Given instruction:
In the listing below, substitute "screen agent" for every "GUI agent" and write out the full listing again with everything else left as it is.

Source records:
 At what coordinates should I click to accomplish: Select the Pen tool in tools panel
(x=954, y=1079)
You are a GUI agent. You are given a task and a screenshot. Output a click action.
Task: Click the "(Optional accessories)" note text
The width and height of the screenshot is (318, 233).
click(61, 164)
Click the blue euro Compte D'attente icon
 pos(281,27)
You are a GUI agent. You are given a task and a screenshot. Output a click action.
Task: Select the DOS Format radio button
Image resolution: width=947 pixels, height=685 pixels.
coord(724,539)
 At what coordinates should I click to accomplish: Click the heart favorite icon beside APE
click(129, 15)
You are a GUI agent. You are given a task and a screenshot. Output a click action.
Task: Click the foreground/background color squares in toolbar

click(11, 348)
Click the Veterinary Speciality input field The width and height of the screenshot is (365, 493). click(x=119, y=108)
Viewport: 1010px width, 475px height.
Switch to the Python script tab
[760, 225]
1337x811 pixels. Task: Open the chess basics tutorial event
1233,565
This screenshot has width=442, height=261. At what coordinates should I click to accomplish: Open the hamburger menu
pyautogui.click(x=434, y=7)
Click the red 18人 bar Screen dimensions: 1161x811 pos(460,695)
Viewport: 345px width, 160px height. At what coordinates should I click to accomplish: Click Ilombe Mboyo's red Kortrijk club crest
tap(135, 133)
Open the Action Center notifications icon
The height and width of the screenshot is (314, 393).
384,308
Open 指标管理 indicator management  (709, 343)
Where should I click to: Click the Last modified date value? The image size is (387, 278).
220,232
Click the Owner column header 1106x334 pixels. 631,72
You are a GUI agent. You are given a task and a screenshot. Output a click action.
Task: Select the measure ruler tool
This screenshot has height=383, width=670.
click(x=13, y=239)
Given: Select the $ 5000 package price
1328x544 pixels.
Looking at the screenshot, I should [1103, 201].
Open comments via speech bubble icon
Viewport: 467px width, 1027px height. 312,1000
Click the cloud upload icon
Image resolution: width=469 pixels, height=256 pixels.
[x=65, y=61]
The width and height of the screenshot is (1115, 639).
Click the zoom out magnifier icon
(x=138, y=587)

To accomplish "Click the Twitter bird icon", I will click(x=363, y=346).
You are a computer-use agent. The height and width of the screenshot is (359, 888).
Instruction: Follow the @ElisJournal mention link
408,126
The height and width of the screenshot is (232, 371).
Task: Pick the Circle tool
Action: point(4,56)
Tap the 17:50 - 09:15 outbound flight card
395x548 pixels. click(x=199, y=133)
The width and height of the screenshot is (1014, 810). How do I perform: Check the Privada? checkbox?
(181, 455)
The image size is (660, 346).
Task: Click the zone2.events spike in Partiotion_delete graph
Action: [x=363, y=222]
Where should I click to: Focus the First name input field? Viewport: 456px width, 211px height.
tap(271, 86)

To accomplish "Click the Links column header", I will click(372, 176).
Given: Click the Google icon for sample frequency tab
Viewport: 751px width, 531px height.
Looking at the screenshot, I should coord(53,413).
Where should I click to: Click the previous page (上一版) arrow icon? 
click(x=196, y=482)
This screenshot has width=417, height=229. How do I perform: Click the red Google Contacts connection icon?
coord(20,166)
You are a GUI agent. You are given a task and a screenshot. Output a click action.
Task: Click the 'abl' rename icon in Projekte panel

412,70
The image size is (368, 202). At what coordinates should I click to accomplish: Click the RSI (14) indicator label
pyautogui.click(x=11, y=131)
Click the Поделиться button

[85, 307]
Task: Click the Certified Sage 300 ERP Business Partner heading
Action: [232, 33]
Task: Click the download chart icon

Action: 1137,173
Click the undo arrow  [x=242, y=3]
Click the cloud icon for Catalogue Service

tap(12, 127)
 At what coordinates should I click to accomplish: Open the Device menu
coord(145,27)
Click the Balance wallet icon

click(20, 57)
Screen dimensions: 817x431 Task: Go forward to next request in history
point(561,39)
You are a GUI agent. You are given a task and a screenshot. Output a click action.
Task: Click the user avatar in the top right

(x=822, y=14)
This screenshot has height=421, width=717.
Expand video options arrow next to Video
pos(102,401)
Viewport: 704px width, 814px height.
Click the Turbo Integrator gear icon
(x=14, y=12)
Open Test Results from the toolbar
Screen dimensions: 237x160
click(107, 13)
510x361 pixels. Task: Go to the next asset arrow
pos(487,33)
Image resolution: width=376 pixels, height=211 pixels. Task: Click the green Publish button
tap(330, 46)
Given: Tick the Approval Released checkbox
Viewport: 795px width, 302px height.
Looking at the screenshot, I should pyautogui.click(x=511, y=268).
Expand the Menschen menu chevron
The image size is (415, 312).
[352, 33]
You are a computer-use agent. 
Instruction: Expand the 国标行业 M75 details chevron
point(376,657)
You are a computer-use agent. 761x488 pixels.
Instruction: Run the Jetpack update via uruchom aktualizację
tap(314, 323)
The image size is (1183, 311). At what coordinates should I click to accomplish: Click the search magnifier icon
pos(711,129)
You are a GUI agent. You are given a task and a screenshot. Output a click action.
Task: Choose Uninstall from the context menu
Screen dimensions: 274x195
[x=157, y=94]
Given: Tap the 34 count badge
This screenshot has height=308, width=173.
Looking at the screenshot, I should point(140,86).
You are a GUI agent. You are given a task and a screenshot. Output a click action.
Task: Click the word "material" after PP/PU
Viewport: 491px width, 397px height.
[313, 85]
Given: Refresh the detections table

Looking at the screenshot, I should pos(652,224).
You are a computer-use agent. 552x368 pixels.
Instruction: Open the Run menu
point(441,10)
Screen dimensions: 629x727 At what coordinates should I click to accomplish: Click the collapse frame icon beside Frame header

Answer to this task:
 At what coordinates should I click to accomplish: Select the Pen tool in tools panel
(x=954, y=1079)
You are a screen agent. You are given a task and a screenshot. Output a click action.
Task: Click the "(Optional accessories)" note text
The width and height of the screenshot is (318, 233).
click(61, 164)
Click the blue euro Compte D'attente icon
 pos(281,27)
You are a screen agent. You are given a task and a screenshot. Output a click action.
Task: Select the DOS Format radio button
Image resolution: width=947 pixels, height=685 pixels.
coord(724,539)
 At what coordinates should I click to accomplish: Click the heart favorite icon beside APE
click(129, 15)
You are a screen agent. You are given a task and a screenshot. Output a click action.
Task: Click the foreground/background color squares in toolbar

click(11, 348)
Click the Veterinary Speciality input field The width and height of the screenshot is (365, 493). click(x=119, y=108)
Viewport: 1010px width, 475px height.
Switch to the Python script tab
[760, 225]
1337x811 pixels. Task: Open the chess basics tutorial event
1233,565
This screenshot has width=442, height=261. At what coordinates should I click to accomplish: Open the hamburger menu
pyautogui.click(x=434, y=7)
Click the red 18人 bar Screen dimensions: 1161x811 pos(460,695)
Viewport: 345px width, 160px height. At what coordinates should I click to accomplish: Click Ilombe Mboyo's red Kortrijk club crest
tap(135, 133)
Open the Action Center notifications icon
The height and width of the screenshot is (314, 393).
384,308
Open 指标管理 indicator management  (709, 343)
Where should I click to: Click the Last modified date value? The image size is (387, 278).
220,232
Click the Owner column header 1106x334 pixels. 631,72
You are a screen agent. You are given a task and a screenshot. Output a click action.
Task: Select the measure ruler tool
This screenshot has height=383, width=670.
click(x=13, y=239)
Given: Select the $ 5000 package price
1328x544 pixels.
Looking at the screenshot, I should [1103, 201].
Open comments via speech bubble icon
Viewport: 467px width, 1027px height. 312,1000
Click the cloud upload icon
Image resolution: width=469 pixels, height=256 pixels.
[x=65, y=61]
The width and height of the screenshot is (1115, 639).
Click the zoom out magnifier icon
(x=138, y=587)

To accomplish "Click the Twitter bird icon", I will click(x=363, y=346).
You are a computer-use agent. The height and width of the screenshot is (359, 888).
Instruction: Follow the @ElisJournal mention link
408,126
The height and width of the screenshot is (232, 371).
Task: Pick the Circle tool
Action: point(4,56)
Tap the 17:50 - 09:15 outbound flight card
395x548 pixels. click(x=199, y=133)
The width and height of the screenshot is (1014, 810). How do I perform: Check the Privada? checkbox?
(181, 455)
The image size is (660, 346).
Task: Click the zone2.events spike in Partiotion_delete graph
Action: [x=363, y=222]
Where should I click to: Focus the First name input field? Viewport: 456px width, 211px height.
tap(271, 86)

To accomplish "Click the Links column header", I will click(372, 176).
Given: Click the Google icon for sample frequency tab
Viewport: 751px width, 531px height.
Looking at the screenshot, I should coord(53,413).
Where should I click to: Click the previous page (上一版) arrow icon? 
click(x=196, y=482)
This screenshot has width=417, height=229. How do I perform: Click the red Google Contacts connection icon?
coord(20,166)
You are a screen agent. You are given a task and a screenshot. Output a click action.
Task: Click the 'abl' rename icon in Projekte panel

412,70
The image size is (368, 202). At what coordinates should I click to accomplish: Click the RSI (14) indicator label
pyautogui.click(x=11, y=131)
Click the Поделиться button

[85, 307]
Task: Click the Certified Sage 300 ERP Business Partner heading
Action: [232, 33]
Task: Click the download chart icon

Action: 1137,173
Click the undo arrow  [x=242, y=3]
Click the cloud icon for Catalogue Service

tap(12, 127)
 At what coordinates should I click to accomplish: Open the Device menu
coord(145,27)
Click the Balance wallet icon

click(20, 57)
Screen dimensions: 817x431 Task: Go forward to next request in history
point(561,39)
You are a screen agent. You are given a task and a screenshot. Output a click action.
Task: Click the user avatar in the top right

(x=822, y=14)
This screenshot has height=421, width=717.
Expand video options arrow next to Video
pos(102,401)
Viewport: 704px width, 814px height.
Click the Turbo Integrator gear icon
(x=14, y=12)
Open Test Results from the toolbar
Screen dimensions: 237x160
click(107, 13)
510x361 pixels. Task: Go to the next asset arrow
pos(487,33)
Image resolution: width=376 pixels, height=211 pixels. Task: Click the green Publish button
tap(330, 46)
Given: Tick the Approval Released checkbox
Viewport: 795px width, 302px height.
Looking at the screenshot, I should pyautogui.click(x=511, y=268).
Expand the Menschen menu chevron
The image size is (415, 312).
[352, 33]
You are a computer-use agent. 
Instruction: Expand the 国标行业 M75 details chevron
point(376,657)
You are a computer-use agent. 761x488 pixels.
Instruction: Run the Jetpack update via uruchom aktualizację
tap(314, 323)
The image size is (1183, 311). At what coordinates should I click to accomplish: Click the search magnifier icon
pos(711,129)
You are a screen agent. You are given a task and a screenshot. Output a click action.
Task: Choose Uninstall from the context menu
Screen dimensions: 274x195
[x=157, y=94]
Given: Tap the 34 count badge
This screenshot has height=308, width=173.
Looking at the screenshot, I should point(140,86).
You are a screen agent. You are given a task and a screenshot. Output a click action.
Task: Click the word "material" after PP/PU
Viewport: 491px width, 397px height.
[313, 85]
Given: Refresh the detections table

Looking at the screenshot, I should pos(652,224).
You are a computer-use agent. 552x368 pixels.
Instruction: Open the Run menu
point(441,10)
Screen dimensions: 629x727 At what coordinates should I click to accomplish: Click the collapse frame icon beside Frame header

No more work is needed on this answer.